= Ximing Temple =

Buddhist temple in Xi'an, China

Ximing Temple (西明寺 (Xīmíngsì, Hsi-ming-ssu)) was a famous temple in Chang'an (now known as Xi'an), the capital of the Tang dynasty. Chang'an was the eastern terminus of the Silk Road, and a cosmopolitan metropolis. Ximing was established by Tang Gaozong in 656. The temple is named after a Korean Buddhist monk known as Ximing Fashi (西明法师). Also known as Woncheuk (613–696) (Chinese Yuáncè), he did most of his important scholarly work at this temple.
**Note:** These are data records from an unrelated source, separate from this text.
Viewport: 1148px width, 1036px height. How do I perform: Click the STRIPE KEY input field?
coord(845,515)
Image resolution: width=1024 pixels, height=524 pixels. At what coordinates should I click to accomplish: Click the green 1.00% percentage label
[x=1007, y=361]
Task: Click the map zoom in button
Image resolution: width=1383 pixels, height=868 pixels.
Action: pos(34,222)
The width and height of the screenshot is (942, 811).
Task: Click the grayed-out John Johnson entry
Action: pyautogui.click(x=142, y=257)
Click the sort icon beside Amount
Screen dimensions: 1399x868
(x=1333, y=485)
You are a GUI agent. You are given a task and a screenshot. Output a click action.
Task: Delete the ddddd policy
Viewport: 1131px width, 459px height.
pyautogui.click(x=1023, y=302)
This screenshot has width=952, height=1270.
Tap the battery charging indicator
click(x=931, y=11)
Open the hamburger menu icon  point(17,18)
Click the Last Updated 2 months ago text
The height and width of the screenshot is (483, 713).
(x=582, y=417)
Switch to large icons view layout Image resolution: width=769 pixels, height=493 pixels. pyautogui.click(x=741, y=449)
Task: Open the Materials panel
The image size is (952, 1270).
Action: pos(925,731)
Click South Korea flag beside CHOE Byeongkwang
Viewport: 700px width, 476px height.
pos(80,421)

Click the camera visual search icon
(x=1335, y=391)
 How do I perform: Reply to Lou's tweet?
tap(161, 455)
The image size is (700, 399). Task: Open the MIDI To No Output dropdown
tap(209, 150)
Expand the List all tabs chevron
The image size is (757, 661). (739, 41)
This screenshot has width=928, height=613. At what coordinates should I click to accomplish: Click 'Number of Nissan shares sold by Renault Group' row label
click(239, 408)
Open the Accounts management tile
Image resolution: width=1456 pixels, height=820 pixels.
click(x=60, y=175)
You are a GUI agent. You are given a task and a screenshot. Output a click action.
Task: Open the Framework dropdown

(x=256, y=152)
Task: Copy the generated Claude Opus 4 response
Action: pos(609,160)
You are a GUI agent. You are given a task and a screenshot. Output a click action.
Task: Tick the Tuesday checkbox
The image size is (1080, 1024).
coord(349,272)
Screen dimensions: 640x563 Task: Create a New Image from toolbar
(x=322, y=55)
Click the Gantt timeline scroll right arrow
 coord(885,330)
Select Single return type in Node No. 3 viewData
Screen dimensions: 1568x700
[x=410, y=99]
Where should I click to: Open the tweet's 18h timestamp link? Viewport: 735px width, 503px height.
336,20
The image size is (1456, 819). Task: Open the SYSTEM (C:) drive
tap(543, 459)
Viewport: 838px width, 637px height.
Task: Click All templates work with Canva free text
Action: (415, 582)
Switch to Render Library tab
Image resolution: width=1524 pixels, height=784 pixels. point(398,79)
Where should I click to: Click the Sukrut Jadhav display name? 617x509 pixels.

It was at Ximing that pilgrim and traveller Xuanzang (602–664) translated the scriptures he had brought back from India. Another traveller Yijing (635–713) also based himself at Ximing while working on translations of Indian scriptures. , an Indian scholar monk, was responsible for the introduction of the Mahavairocana Sutra and the tantric traditions associated with it. Kukai, a Japanese monk, studied Sanskrit there under the tutelage of Gandharan pandit Prajñā (734-810?) who had been educated at the Indian Buddhist university at Nalanda. Ximing was celebrated for its library which was the most comprehensive library of Buddhist texts in China at the time.